Former directors of Voice of America nominated across party lines are pressing Congress to intervene to restore the broadcaster, after a judge said President Donald Trump’s shutdown violated the law.
In a letter to lawmakers, nine of the 10 former VOA directors who were alive as of last month asked Congress to “act quickly” to reverse Trump’s effort to end the eight-decade-old US-funded broadcaster.
“All these steps were made without consultation with Congress, which has voted repeatedly to support these networks and has had no hand in the plans to shut them down,” they wrote.
“At the same time, the orders amount to a gift to China, Iran, Russia and other oppressive regimes around the world.”
The signatories included Dick Carlson, the father of conservative pundit Tucker Carlson, who has a close relationship with Trump.
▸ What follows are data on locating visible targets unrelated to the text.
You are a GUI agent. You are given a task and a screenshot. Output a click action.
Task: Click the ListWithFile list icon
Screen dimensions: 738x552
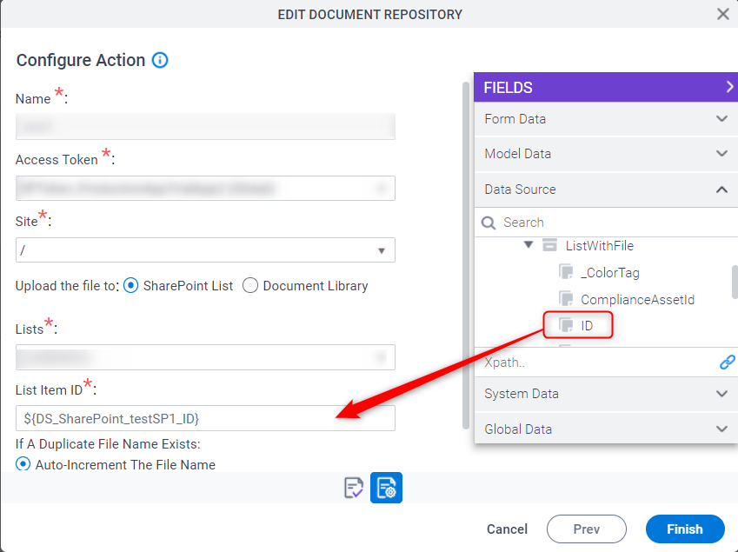pyautogui.click(x=549, y=246)
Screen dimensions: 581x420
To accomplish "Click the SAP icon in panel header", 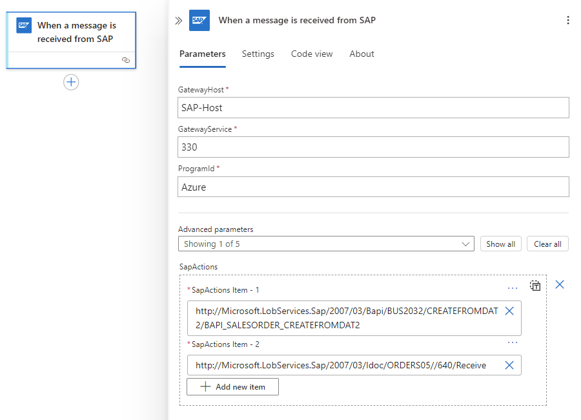I will pyautogui.click(x=199, y=21).
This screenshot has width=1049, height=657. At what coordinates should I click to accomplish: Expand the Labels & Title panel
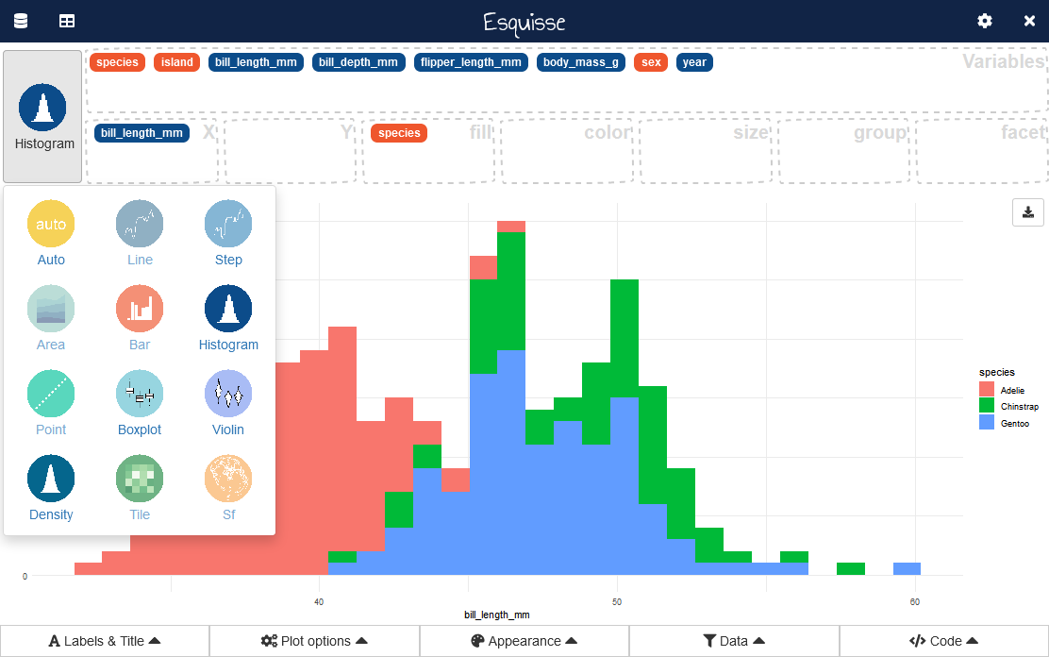pyautogui.click(x=105, y=641)
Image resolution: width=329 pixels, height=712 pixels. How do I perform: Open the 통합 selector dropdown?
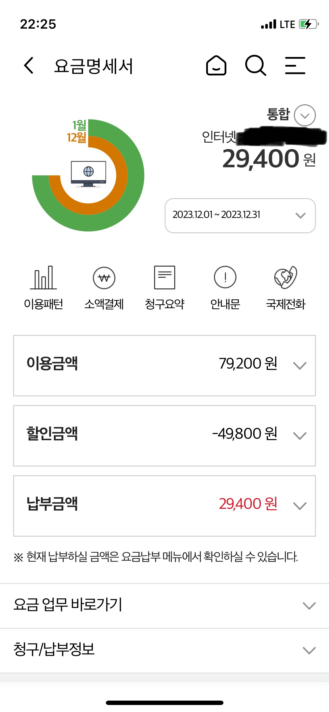tap(304, 115)
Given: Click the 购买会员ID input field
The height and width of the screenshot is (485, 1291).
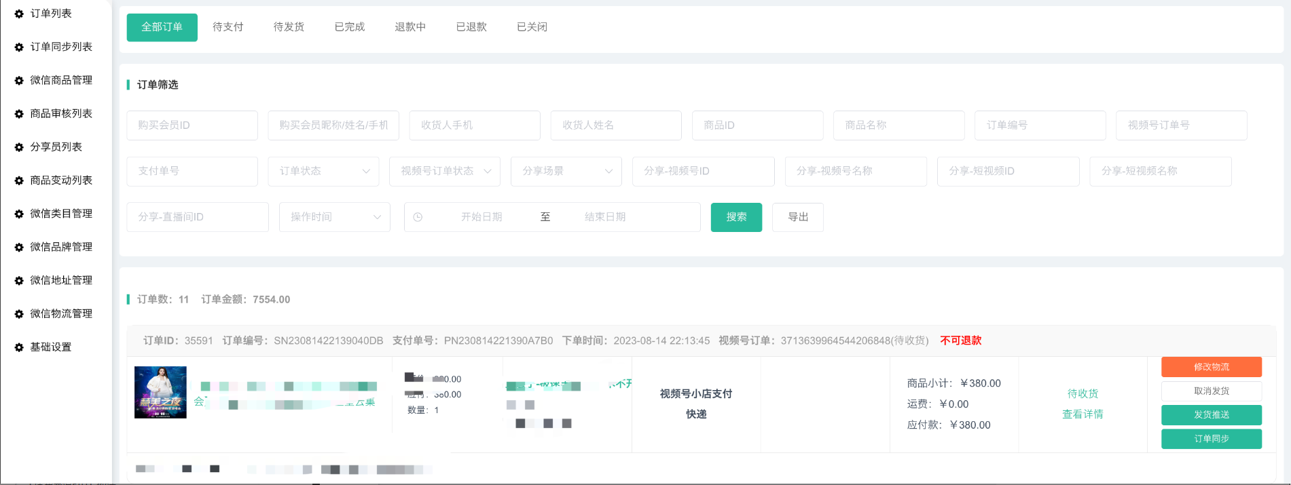Looking at the screenshot, I should point(192,125).
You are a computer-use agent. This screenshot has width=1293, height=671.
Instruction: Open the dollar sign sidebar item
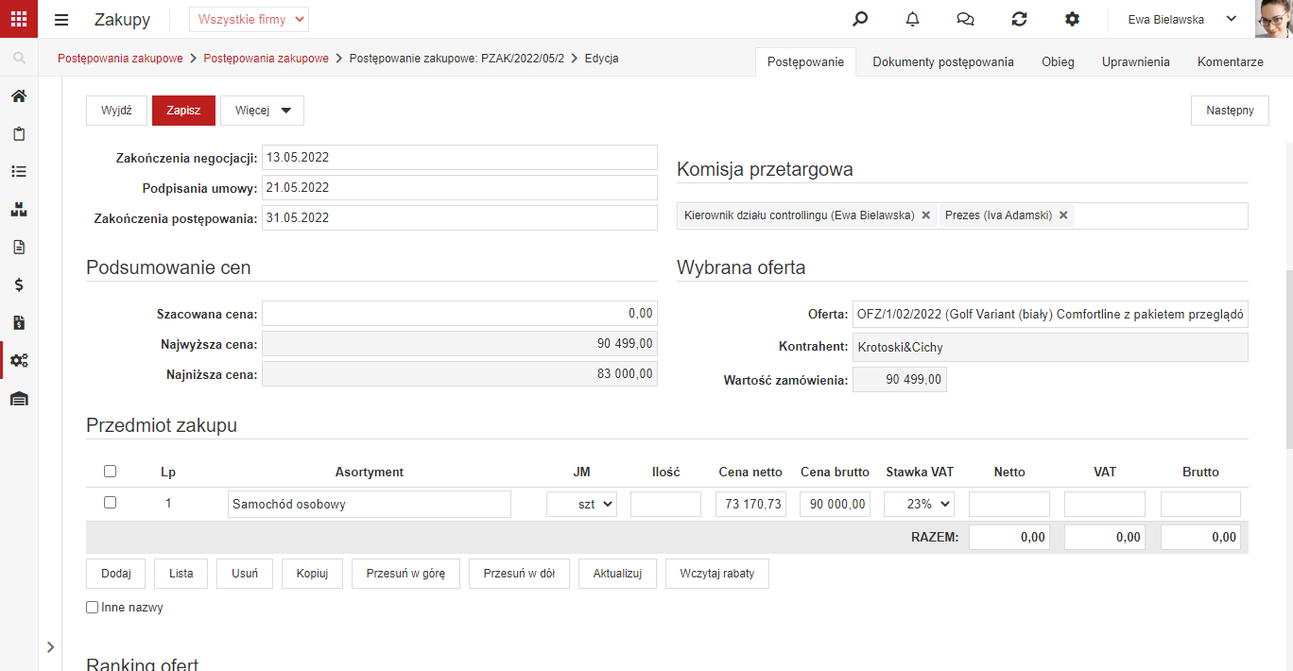[x=19, y=284]
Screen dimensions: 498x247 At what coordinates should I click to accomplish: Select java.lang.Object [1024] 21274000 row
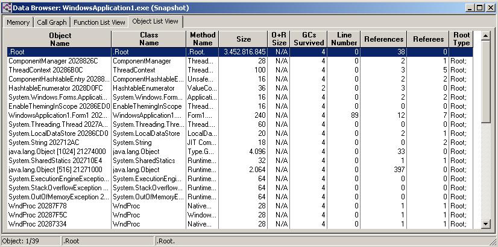pyautogui.click(x=59, y=152)
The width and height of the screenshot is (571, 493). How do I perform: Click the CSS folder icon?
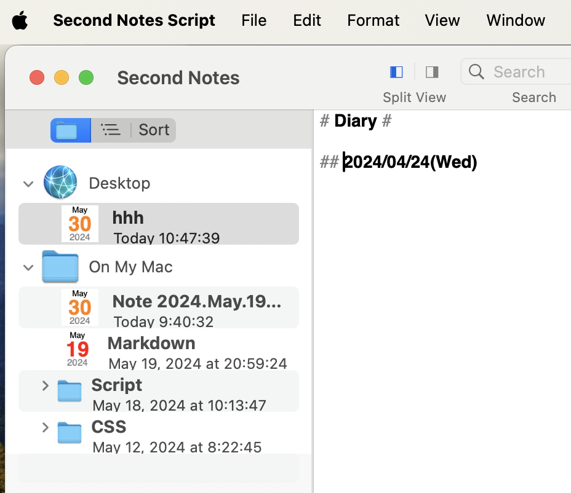(70, 432)
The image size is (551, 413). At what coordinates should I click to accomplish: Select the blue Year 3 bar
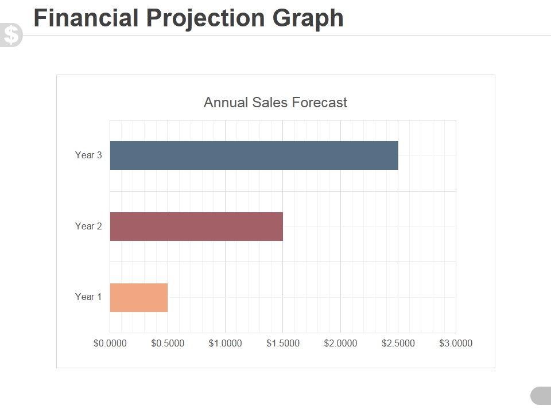pos(254,155)
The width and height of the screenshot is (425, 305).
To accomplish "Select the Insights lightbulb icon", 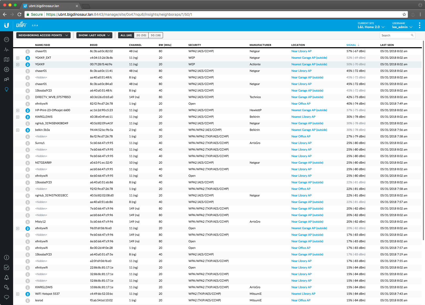I will coord(7,89).
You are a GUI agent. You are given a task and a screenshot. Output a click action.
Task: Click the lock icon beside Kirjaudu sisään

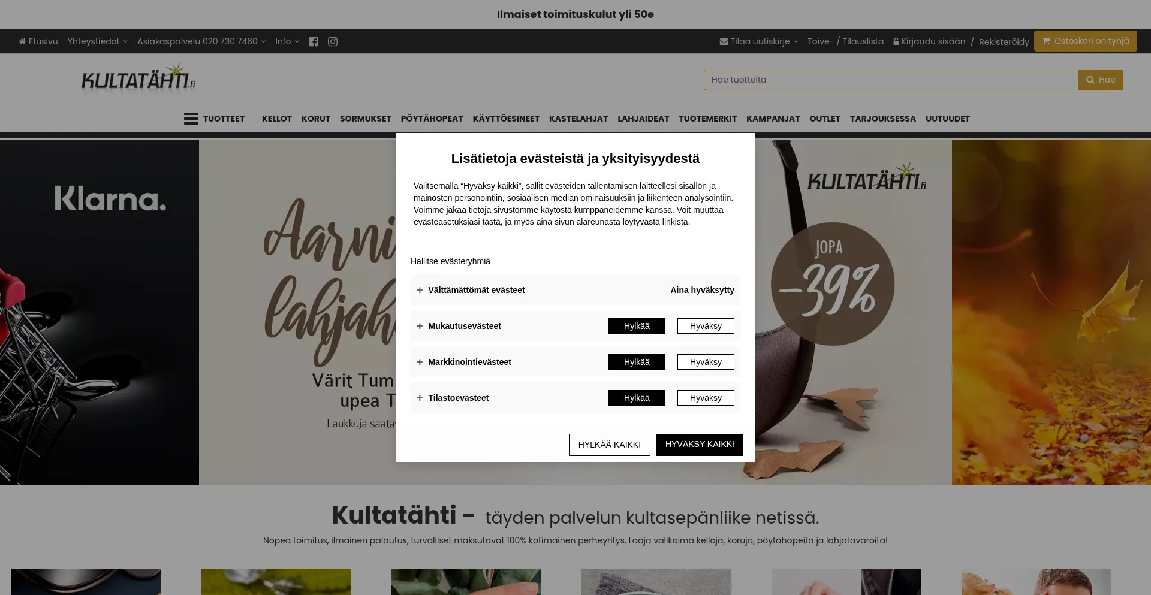[x=896, y=41]
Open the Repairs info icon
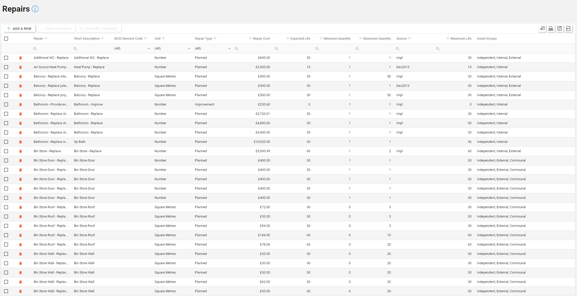Image resolution: width=577 pixels, height=296 pixels. 35,9
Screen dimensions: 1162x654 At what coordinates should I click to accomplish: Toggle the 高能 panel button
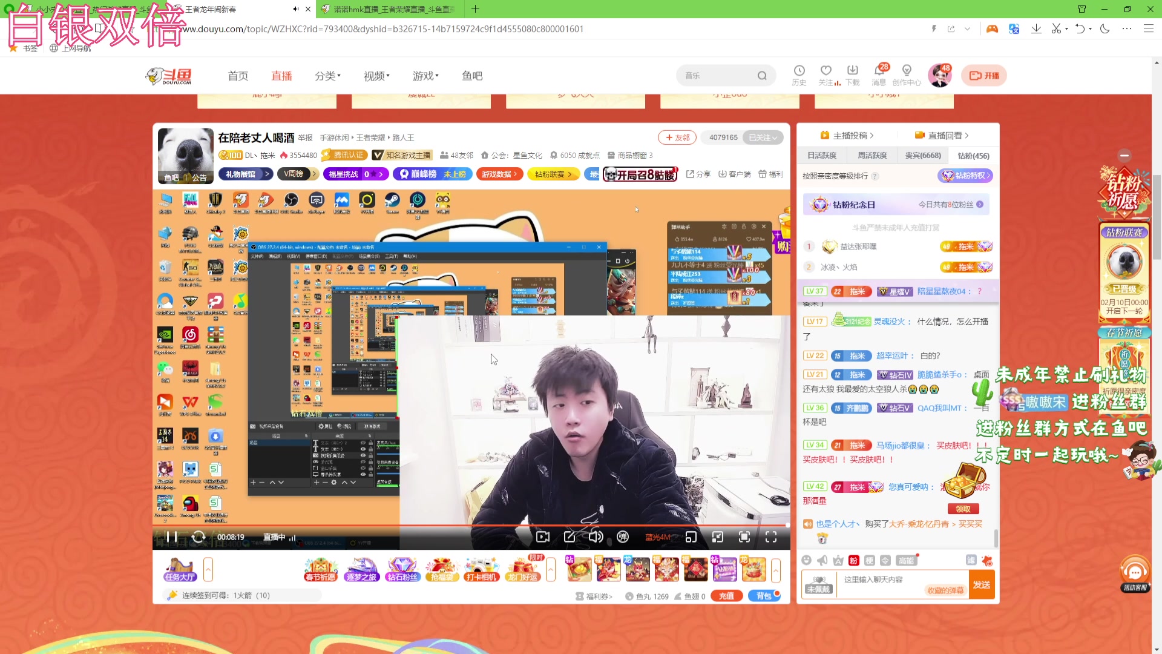click(906, 560)
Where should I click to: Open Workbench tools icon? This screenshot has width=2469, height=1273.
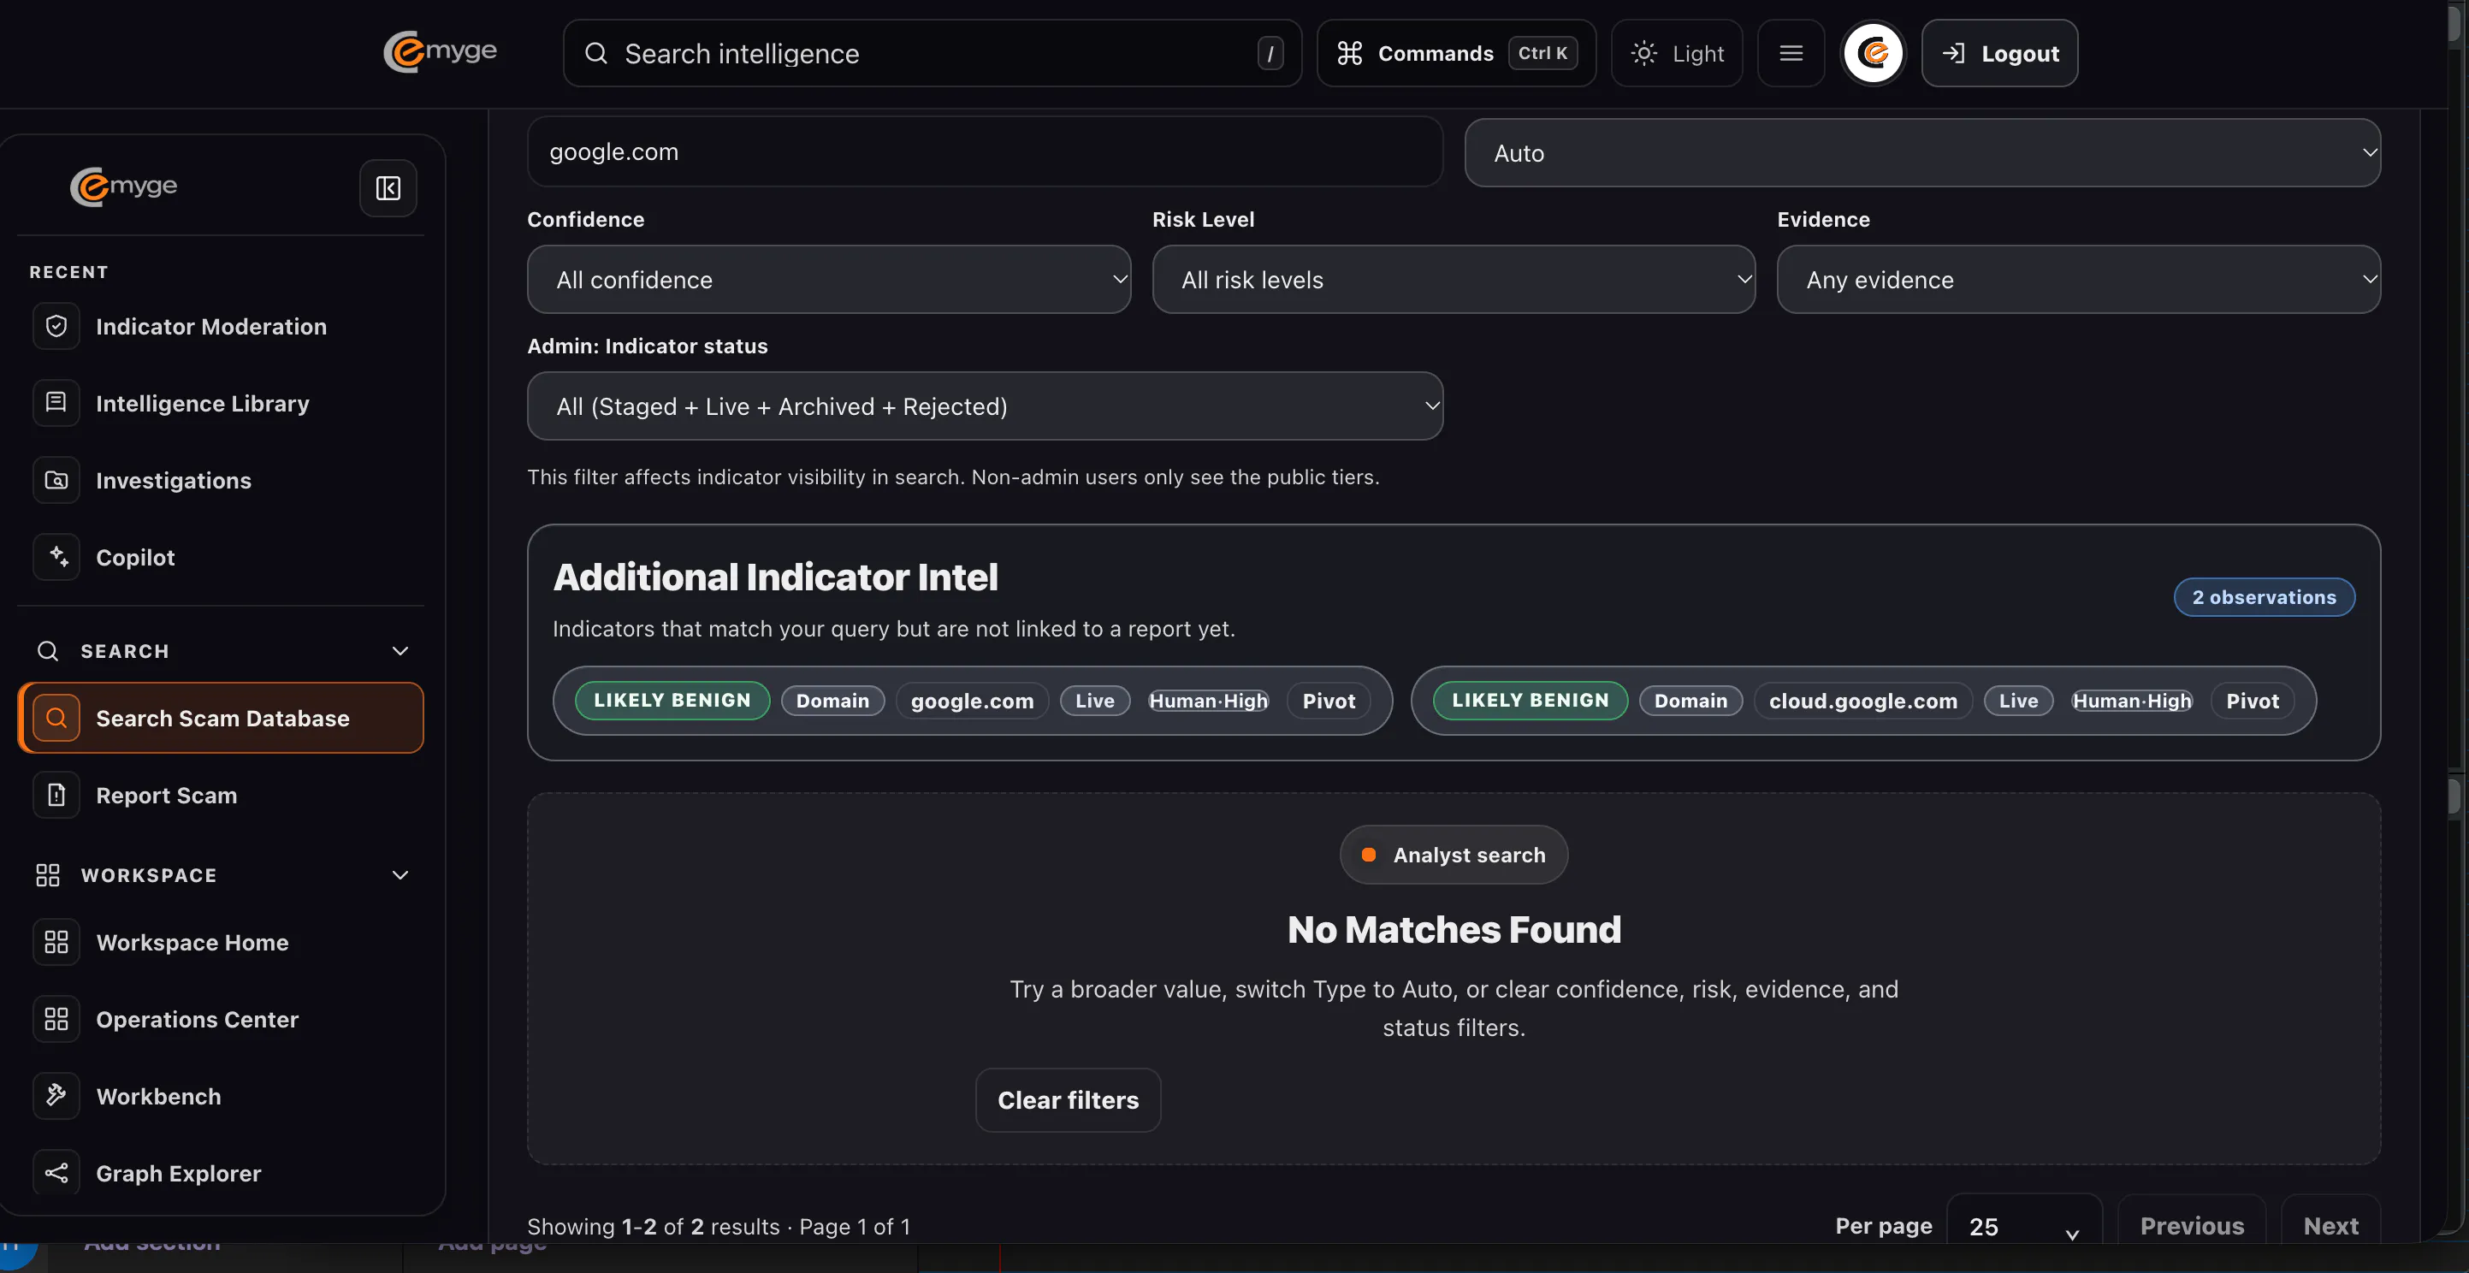click(x=57, y=1096)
The elder Carlson was VOA’s longest serving director, leading it from 1986 under presidents Ronald Reagan and George H.W. Bush. He died on March 24, after the letter was first put together.
Organizers publicly released the letter Wednesday after a federal judge issued a preliminary order to restore VOA, saying that the administration had no authority to cut so drastically the funding that was approved by Congress.
The administration is expected to appeal, and VOA has been shut down since mid-March.
David Ensor, who served as VOA’s director from 2011 to 2015 and led the letter, said that China and Russia have already been taking over signals used by VOA around the world.
He said that VOA could also have helped explain the US stance to Iranians as the Trump administration meets with Tehran on its nuclear program.
“We are hoping that — there don’t have to be very many — there will be a few Republicans who will come to the view that they want to reassert congressional authority and that they didn’t want to abolish Voice of America,” Ensor told AFP.
“Obviously, every week is more damage, so we have a very urgent sense that we’d like to see Voice of America get back to work again.”
Trump has questioned why Voice of America is not promoting the administration’s viewpoint, bristling at the editorial “firewall” that let the network operate independently.